In all honesty, given that example, if I didn’t get immediate buy-in, I’d throw the towel right then. Over 15 years of experience show that train wrecks only ever get fixed when they are recognized as such from the start.
> You can’t run a company on that kind of deep mistrust.
Trust has to be earned in some ways (but you can expect some base-level). But I want to argue on another point: as an exec, you can use this kind of writing to also get commitment from the team, to balance things out. But ofc for that there needs to be a fair discussion of priorities and once you have that, there is usually no reason to contractify the outcome.
>if I was an exec at a company and the new IT lead wants me to commit, in writing, to XYZ, I’d not keep them around long. You can’t run a company on that kind of deep mistrust.
Emails are writing, if you're imagining the IT lead walking in with a paper contract I see why you would say that.
Nowhere were contracts mentioned. A proper proposal, for example, always has a date and to sign it if agreed to is just professional conduct. I’d be wary of any exec not willing to do that. Instant red flag.
That's fair. I've worked at more established places with formal design doc/RFC and sign off processes and it can work well.
After reading the description of the SOP at this shop, the idea that the OP would be able to introduce an additional layer of process requiring multiple stakeholders and management seemed like a bridge too far in my mind :).

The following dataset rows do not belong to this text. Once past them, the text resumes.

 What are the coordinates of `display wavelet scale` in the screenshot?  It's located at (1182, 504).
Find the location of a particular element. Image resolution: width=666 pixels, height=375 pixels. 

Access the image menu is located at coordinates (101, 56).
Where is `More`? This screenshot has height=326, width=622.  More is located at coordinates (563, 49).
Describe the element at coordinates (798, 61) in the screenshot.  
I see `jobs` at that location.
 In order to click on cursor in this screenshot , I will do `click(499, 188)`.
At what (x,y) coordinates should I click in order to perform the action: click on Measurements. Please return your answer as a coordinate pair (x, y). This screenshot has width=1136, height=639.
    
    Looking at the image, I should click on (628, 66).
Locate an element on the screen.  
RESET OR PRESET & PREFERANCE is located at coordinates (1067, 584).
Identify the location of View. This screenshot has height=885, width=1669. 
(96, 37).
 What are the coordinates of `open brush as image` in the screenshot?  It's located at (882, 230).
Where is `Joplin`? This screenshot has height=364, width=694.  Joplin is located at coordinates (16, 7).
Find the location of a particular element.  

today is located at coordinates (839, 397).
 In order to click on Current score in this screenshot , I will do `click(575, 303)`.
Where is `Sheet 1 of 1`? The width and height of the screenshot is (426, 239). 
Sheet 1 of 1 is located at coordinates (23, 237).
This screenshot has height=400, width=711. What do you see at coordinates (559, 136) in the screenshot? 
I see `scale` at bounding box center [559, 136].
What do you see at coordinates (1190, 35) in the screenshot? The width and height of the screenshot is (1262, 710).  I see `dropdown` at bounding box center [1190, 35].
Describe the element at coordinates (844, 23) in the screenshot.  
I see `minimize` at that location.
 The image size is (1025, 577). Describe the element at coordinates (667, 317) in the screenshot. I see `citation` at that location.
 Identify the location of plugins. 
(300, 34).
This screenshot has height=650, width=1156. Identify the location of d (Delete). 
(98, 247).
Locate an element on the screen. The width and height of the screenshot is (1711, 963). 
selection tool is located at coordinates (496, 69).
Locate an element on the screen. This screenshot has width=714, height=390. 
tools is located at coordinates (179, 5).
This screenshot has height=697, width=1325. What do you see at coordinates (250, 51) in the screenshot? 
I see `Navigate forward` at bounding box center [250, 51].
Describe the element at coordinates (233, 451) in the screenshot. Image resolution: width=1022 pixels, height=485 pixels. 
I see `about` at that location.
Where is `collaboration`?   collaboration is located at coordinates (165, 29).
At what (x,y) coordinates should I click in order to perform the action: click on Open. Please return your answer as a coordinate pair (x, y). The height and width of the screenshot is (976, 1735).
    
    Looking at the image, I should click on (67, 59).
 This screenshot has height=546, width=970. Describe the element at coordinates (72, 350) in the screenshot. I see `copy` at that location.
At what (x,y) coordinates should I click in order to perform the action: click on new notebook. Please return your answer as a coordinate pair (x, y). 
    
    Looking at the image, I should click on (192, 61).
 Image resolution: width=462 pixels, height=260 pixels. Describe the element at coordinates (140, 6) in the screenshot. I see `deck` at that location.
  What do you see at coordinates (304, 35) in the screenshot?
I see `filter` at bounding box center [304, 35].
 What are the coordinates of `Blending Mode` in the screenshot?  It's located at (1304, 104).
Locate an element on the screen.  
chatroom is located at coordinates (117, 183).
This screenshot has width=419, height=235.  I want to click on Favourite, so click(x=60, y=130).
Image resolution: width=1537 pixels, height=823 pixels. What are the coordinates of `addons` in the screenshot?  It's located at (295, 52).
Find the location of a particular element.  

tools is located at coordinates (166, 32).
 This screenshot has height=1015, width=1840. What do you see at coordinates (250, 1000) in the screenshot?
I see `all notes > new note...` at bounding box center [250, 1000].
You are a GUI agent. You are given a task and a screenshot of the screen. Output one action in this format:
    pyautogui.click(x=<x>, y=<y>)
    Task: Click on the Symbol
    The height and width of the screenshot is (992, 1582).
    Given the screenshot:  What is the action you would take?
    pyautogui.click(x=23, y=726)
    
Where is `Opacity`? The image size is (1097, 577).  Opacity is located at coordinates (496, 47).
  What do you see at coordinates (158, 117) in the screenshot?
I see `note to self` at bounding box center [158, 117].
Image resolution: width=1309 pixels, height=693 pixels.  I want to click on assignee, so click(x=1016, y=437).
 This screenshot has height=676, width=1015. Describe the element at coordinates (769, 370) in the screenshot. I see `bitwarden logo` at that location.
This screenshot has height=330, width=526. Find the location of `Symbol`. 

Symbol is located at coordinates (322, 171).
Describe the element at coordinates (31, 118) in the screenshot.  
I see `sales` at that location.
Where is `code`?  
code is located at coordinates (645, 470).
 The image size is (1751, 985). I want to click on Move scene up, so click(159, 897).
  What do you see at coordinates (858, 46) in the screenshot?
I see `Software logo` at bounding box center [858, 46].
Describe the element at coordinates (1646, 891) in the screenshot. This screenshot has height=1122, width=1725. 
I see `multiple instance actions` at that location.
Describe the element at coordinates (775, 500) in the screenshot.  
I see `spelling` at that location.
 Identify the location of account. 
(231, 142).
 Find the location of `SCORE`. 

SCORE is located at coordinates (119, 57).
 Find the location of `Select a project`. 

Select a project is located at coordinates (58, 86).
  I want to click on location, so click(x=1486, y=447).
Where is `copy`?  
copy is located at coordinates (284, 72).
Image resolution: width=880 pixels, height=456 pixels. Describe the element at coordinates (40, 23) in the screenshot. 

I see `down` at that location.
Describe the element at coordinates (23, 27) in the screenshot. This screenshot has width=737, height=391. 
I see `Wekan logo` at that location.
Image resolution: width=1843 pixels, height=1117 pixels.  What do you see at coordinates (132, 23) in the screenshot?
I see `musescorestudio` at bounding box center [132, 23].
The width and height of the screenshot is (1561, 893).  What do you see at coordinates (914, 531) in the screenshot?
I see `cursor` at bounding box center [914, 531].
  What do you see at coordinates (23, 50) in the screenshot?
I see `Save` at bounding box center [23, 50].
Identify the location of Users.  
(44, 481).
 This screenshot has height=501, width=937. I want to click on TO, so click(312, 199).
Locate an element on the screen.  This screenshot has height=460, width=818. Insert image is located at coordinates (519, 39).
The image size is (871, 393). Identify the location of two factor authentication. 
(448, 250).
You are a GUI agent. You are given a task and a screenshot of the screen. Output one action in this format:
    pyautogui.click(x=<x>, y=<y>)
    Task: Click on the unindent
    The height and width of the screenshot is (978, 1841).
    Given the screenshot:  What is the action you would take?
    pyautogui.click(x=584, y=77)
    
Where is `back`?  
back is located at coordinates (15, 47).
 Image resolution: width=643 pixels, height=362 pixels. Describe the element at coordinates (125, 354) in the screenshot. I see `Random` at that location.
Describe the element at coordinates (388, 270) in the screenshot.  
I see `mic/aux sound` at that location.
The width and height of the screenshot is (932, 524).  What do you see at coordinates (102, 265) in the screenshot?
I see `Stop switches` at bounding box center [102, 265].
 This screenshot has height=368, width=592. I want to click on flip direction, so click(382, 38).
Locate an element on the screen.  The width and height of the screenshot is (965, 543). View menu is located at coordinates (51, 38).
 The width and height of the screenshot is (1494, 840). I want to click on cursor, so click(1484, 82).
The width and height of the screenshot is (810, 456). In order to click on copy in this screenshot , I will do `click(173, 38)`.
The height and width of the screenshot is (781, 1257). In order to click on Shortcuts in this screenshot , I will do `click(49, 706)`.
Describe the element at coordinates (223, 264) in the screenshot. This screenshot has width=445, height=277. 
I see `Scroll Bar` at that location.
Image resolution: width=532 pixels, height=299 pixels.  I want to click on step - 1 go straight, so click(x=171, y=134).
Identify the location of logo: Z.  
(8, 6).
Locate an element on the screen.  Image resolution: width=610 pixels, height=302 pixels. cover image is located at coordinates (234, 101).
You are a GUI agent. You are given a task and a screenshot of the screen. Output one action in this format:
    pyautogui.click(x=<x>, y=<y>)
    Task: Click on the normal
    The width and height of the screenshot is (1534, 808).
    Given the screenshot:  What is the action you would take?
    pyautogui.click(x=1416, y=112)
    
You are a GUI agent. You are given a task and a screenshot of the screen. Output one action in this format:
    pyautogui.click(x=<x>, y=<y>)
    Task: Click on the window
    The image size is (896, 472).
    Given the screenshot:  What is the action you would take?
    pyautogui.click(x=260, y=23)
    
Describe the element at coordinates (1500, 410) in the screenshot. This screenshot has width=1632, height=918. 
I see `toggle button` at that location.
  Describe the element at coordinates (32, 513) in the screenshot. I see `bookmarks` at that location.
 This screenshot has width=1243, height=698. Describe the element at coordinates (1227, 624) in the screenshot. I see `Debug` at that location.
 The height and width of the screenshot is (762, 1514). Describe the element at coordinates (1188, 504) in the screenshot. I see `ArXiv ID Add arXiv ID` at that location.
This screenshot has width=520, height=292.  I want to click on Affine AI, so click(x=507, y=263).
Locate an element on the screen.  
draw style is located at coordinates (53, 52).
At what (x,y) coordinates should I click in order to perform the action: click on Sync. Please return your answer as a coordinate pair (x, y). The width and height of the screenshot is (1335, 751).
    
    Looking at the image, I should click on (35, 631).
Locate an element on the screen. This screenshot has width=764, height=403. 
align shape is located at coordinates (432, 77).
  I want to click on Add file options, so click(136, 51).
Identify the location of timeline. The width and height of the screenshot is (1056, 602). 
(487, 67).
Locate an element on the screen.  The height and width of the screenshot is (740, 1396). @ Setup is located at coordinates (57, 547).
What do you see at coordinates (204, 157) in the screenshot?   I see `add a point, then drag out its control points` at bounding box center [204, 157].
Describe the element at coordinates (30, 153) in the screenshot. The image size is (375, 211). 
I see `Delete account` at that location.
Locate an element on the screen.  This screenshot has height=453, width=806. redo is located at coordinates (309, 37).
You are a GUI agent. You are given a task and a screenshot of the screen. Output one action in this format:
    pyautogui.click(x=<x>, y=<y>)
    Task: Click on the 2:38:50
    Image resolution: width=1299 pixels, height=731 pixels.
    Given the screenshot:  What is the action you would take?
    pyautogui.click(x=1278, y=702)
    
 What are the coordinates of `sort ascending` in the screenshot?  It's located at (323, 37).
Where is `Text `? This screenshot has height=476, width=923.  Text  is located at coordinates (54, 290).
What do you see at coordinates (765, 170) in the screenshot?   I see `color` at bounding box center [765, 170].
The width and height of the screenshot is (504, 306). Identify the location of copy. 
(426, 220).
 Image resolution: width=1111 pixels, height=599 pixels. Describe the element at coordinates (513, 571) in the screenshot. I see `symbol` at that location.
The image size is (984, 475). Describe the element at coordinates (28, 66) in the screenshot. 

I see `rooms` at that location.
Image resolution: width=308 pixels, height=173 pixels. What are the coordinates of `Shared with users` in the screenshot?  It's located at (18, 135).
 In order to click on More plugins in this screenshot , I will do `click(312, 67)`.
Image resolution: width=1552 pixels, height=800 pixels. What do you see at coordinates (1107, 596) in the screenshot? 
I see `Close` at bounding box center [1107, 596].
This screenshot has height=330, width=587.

Do leads not write proposals or RFCs? I’m not sure why you wouldn’t keep them around long if they laid out their plans in a clear way, and then pitched it to others
Nothing in the OP suggests abusive management. Incompetence, maybe, but I see no reason to assume that they’ll backtrack on agreements, and a new management hire who immediately starts sewing mistrusts is not someone I’d trust to get things to a higher level.